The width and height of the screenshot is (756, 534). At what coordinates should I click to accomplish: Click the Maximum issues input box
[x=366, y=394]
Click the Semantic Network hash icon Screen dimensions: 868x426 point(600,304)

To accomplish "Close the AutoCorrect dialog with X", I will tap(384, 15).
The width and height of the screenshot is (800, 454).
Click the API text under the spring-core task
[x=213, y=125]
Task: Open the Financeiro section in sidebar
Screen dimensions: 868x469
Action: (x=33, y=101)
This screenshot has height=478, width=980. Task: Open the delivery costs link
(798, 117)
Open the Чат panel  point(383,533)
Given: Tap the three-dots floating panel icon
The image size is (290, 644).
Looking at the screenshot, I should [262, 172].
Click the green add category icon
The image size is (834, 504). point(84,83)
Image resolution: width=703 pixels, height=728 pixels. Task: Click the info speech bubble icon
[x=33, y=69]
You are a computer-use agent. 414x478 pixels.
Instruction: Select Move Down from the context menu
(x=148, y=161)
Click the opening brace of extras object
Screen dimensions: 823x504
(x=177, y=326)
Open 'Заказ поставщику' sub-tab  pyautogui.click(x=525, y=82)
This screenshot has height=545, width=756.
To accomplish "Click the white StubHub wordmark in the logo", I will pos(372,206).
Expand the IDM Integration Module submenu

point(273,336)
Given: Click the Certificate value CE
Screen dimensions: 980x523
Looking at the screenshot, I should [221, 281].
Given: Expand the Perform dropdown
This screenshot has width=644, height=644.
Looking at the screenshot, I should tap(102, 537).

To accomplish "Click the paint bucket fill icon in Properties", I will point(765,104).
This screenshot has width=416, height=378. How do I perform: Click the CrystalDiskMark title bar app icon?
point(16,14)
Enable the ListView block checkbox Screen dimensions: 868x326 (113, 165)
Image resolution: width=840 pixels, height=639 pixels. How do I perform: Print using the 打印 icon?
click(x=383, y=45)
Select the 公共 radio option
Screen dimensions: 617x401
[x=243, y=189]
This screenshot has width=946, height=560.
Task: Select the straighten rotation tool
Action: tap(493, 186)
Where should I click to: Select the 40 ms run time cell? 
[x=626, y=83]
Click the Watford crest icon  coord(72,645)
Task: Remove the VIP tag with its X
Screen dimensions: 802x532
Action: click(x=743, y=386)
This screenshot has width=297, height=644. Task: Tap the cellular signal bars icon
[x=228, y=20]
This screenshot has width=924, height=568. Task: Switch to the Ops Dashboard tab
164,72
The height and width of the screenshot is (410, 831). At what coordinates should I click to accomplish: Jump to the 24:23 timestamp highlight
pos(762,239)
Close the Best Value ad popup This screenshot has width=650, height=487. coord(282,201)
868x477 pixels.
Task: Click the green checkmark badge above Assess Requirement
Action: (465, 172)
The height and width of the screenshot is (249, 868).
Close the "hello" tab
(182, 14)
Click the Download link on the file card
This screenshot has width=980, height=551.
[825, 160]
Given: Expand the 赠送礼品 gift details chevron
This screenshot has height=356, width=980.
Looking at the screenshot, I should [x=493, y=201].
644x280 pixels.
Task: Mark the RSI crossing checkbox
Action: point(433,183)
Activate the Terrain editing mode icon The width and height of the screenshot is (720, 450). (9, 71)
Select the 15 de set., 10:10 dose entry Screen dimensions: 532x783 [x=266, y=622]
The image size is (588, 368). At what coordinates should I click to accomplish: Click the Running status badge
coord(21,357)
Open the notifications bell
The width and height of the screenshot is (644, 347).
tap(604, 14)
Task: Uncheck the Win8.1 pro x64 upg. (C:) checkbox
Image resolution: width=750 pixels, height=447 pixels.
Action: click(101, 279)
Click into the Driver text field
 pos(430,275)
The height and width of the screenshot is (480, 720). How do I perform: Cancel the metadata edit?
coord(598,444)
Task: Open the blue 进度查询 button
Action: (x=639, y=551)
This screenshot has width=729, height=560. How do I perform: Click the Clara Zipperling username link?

=======

Your instructions -> Take each line of the listing above and set it down again exactly.

Your solution ->
The width and height of the screenshot is (756, 534). At what coordinates should I click to accomplish: Click the Maximum issues input box
[x=366, y=394]
Click the Semantic Network hash icon Screen dimensions: 868x426 point(600,304)

To accomplish "Close the AutoCorrect dialog with X", I will tap(384, 15).
The width and height of the screenshot is (800, 454).
Click the API text under the spring-core task
[x=213, y=125]
Task: Open the Financeiro section in sidebar
Screen dimensions: 868x469
Action: (x=33, y=101)
This screenshot has height=478, width=980. Task: Open the delivery costs link
(798, 117)
Open the Чат panel  point(383,533)
Given: Tap the three-dots floating panel icon
The image size is (290, 644).
Looking at the screenshot, I should [262, 172].
Click the green add category icon
The image size is (834, 504). point(84,83)
Image resolution: width=703 pixels, height=728 pixels. Task: Click the info speech bubble icon
[x=33, y=69]
You are a computer-use agent. 414x478 pixels.
Instruction: Select Move Down from the context menu
(x=148, y=161)
Click the opening brace of extras object
Screen dimensions: 823x504
(x=177, y=326)
Open 'Заказ поставщику' sub-tab  pyautogui.click(x=525, y=82)
This screenshot has height=545, width=756.
To accomplish "Click the white StubHub wordmark in the logo", I will pos(372,206).
Expand the IDM Integration Module submenu

point(273,336)
Given: Click the Certificate value CE
Screen dimensions: 980x523
Looking at the screenshot, I should [221, 281].
Given: Expand the Perform dropdown
This screenshot has width=644, height=644.
Looking at the screenshot, I should tap(102, 537).

To accomplish "Click the paint bucket fill icon in Properties", I will point(765,104).
This screenshot has width=416, height=378. How do I perform: Click the CrystalDiskMark title bar app icon?
point(16,14)
Enable the ListView block checkbox Screen dimensions: 868x326 (113, 165)
Image resolution: width=840 pixels, height=639 pixels. How do I perform: Print using the 打印 icon?
click(x=383, y=45)
Select the 公共 radio option
Screen dimensions: 617x401
[x=243, y=189]
This screenshot has width=946, height=560.
Task: Select the straighten rotation tool
Action: tap(493, 186)
Where should I click to: Select the 40 ms run time cell? 
[x=626, y=83]
Click the Watford crest icon  coord(72,645)
Task: Remove the VIP tag with its X
Screen dimensions: 802x532
Action: click(x=743, y=386)
This screenshot has width=297, height=644. Task: Tap the cellular signal bars icon
[x=228, y=20]
This screenshot has width=924, height=568. Task: Switch to the Ops Dashboard tab
164,72
The height and width of the screenshot is (410, 831). At what coordinates should I click to accomplish: Jump to the 24:23 timestamp highlight
pos(762,239)
Close the Best Value ad popup This screenshot has width=650, height=487. coord(282,201)
868x477 pixels.
Task: Click the green checkmark badge above Assess Requirement
Action: (465, 172)
The height and width of the screenshot is (249, 868).
Close the "hello" tab
(182, 14)
Click the Download link on the file card
This screenshot has width=980, height=551.
[825, 160]
Given: Expand the 赠送礼品 gift details chevron
This screenshot has height=356, width=980.
Looking at the screenshot, I should [x=493, y=201].
644x280 pixels.
Task: Mark the RSI crossing checkbox
Action: point(433,183)
Activate the Terrain editing mode icon The width and height of the screenshot is (720, 450). (9, 71)
Select the 15 de set., 10:10 dose entry Screen dimensions: 532x783 [x=266, y=622]
The image size is (588, 368). At what coordinates should I click to accomplish: Click the Running status badge
coord(21,357)
Open the notifications bell
The width and height of the screenshot is (644, 347).
tap(604, 14)
Task: Uncheck the Win8.1 pro x64 upg. (C:) checkbox
Image resolution: width=750 pixels, height=447 pixels.
Action: click(101, 279)
Click into the Driver text field
 pos(430,275)
The height and width of the screenshot is (480, 720). How do I perform: Cancel the metadata edit?
coord(598,444)
Task: Open the blue 进度查询 button
Action: (x=639, y=551)
This screenshot has width=729, height=560. How do I perform: Click the Clara Zipperling username link?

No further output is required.